This could easily be considered a personal gift, which doesn't have any tax implications below $15,000 currently. Even if it wouldn't be considered a gift, it shouldn't be considered income for the person who made the purchase on behalf of a group of people, who all benefit from the purchase.

  • In particular because one can argue that the purchased item is common property (i.e. everyon owns an equal share). As such, collecting the money is not income. – TomTom Jul 26 '19 at 16:40

As someone who has worked with FIRST Robotics and non-profits, you might want to consider looking into what it'll take to start a non-profit org for your team. It doesn't have to be a 501c3, as there are a wide variety of non-profits that don't pay taxes on organizationally related income, but do a little research about what would work best in your case.

Becoming your own non-profit can be a bit expensive for fees, so I don't recommend it unless you are going to be getting and spending a lot of money (as in thousands a year for several years at a time). There's plenty of bookkeeping that goes into a non-profit to satisfy the IRS, so there's a time element involved. It's just something to consider.

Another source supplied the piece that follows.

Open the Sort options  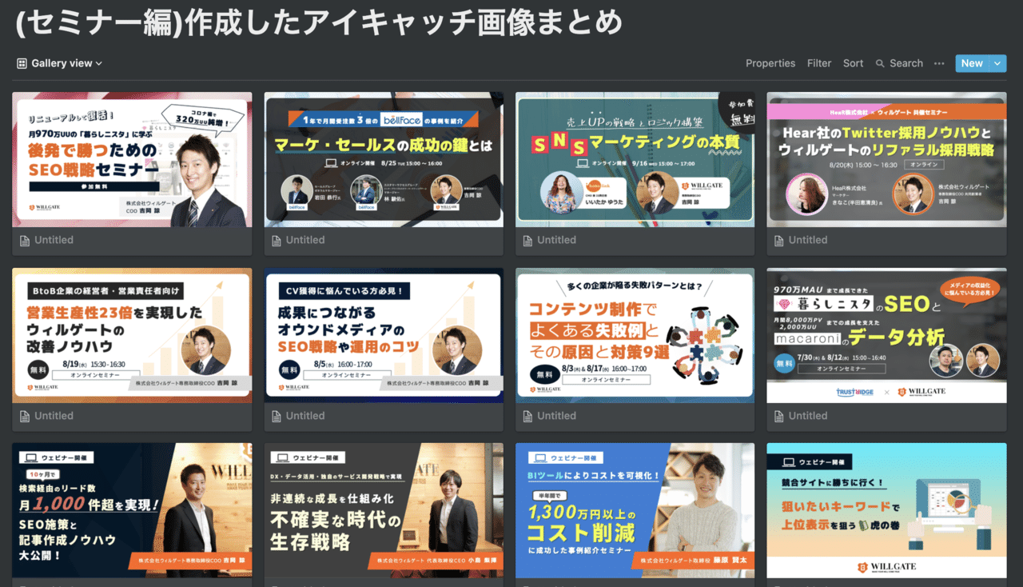[853, 63]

You can also see about attaching to another org that is already a non-profit. That way you can donate to a specific fund that the costs of the robot kits and parts come from. This way the parents can benefit from a small tax deduction as well as the org handling any tax related issues, which aren't likely if you get with an educational or crafty/DIY org (like a makerspace). Getting in with the right non-profit is essential so they automatically don't have to worry about taxes for your contributions.

Good luck and have fun!


In the USA, the IRS generally ignores "small stuff" such as:

  • Transactions less than $600, such as a 1099 for a short-time job.
  • Transactions that are not filed with a taxpayer ID.
  • Cash transaction less than $10,000 (beware of several small ones that add up).
  • Gifts less than $15,000.

So, in this case, unless the other parents want your taxID, and you give it, then the IRS doesn't even know about this.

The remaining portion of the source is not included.